Approached in the right way, marriage can cause us to reevaluate our dependency on other humans for our spiritual nourishment, and direct us to nurture our relationship with God instead. No human being can love us the way we long to be loved; it is just not possible for another human to reach and alleviate the spiritual ache that God has placed in all of us.
— Gary Thomas
The Bible views us as recipients of God's perfect love, already charged with an important life mission (seeking first the kingdom of God), and thus the decision to marry, though crucial, won't define us. Nor will who we marry define us.
— Gary Thomas
We must not enter marriage to be fulfilled, emotionally satisfied, or romantically charged, but rather to become more like Jesus Christ.
— Gary Thomas
I'd get bored with myself if I was married to me, so it only makes sense that Lisa might occasionally be bored—or at least grow weary—of living with me. But God delights in both of us.

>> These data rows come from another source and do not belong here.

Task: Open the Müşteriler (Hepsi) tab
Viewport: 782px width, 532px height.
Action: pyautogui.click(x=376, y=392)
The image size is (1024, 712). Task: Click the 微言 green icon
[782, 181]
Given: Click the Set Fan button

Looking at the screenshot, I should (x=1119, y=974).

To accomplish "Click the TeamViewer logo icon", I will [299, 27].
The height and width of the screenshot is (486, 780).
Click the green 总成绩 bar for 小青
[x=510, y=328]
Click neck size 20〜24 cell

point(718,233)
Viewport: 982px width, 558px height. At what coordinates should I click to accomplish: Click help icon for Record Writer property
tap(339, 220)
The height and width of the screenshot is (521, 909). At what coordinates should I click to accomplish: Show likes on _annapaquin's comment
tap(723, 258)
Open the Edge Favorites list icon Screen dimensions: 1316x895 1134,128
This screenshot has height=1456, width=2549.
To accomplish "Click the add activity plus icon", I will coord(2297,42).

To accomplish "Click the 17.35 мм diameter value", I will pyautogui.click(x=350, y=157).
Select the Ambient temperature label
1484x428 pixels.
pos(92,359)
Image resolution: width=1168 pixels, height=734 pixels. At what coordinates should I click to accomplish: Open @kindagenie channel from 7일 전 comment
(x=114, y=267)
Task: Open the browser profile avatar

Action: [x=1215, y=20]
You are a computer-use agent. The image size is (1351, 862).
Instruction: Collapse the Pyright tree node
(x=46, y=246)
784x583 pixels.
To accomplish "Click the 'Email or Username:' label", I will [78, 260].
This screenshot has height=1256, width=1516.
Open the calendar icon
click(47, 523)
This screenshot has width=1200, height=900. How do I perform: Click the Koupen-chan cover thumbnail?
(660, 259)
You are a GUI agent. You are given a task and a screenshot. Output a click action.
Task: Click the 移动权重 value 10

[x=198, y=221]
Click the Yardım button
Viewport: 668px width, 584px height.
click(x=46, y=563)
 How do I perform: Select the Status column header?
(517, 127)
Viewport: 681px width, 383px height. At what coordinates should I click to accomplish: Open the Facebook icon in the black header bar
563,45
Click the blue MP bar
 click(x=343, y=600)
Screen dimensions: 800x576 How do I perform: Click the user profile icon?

God appreciates our quirks and understands our hearts' good intentions even when they might be masked by incredibly stupid behavior.
— Gary Thomas
Rejecting the notion that God creates one person just for us doesn't discount the reality that God can lead us toward someone and help us make a wise choice when we seek Him in prayer.
— Gary Thomas
It is this strict side of the ascetic's life that is perhaps the least understood, not only by our culture, but also by other Christians. Especially among evangelicals, who champion salvation by grace through faith, a strict faith can seem perilously close to legalism; and in some cases, it might be. For healthy ascetics, however, strictness is a cherished method of expressing love for God.
— Gary Thomas
We're not married in a carefree garden of Eden; we're married in the midst of many responsibilities that compete for our energy.
— Gary Thomas
We must never be naïve enough to think of marriage as a safe harbor from the fall... The deepest struggles of life will occur in the most primary relationship affected by the fall: marriage."
— Gary Thomas
A good marriage isn't something you find; it's something you make.
— Gary Thomas
The church must not teach the submission of wives apart from the sacrificial love and servanthood required of husbands.
— Gary Thomas
Love is not an emotion; it's a policy and a commitment that we choose to keep in the harshest of circumstances. It's something that can be learned and that we can grow in. Biblical love is not based on the worthiness of the person being loved—none of us deserves Christ's sacrifice—but on the worthiness of the One who calls us to love: "We love because he first loved us" (1 John 4:19).
— Gary Thomas
This is the reality of the human heart, the inevitability of two sinful people pledging to live together, with all their faults, for the rest of their lives.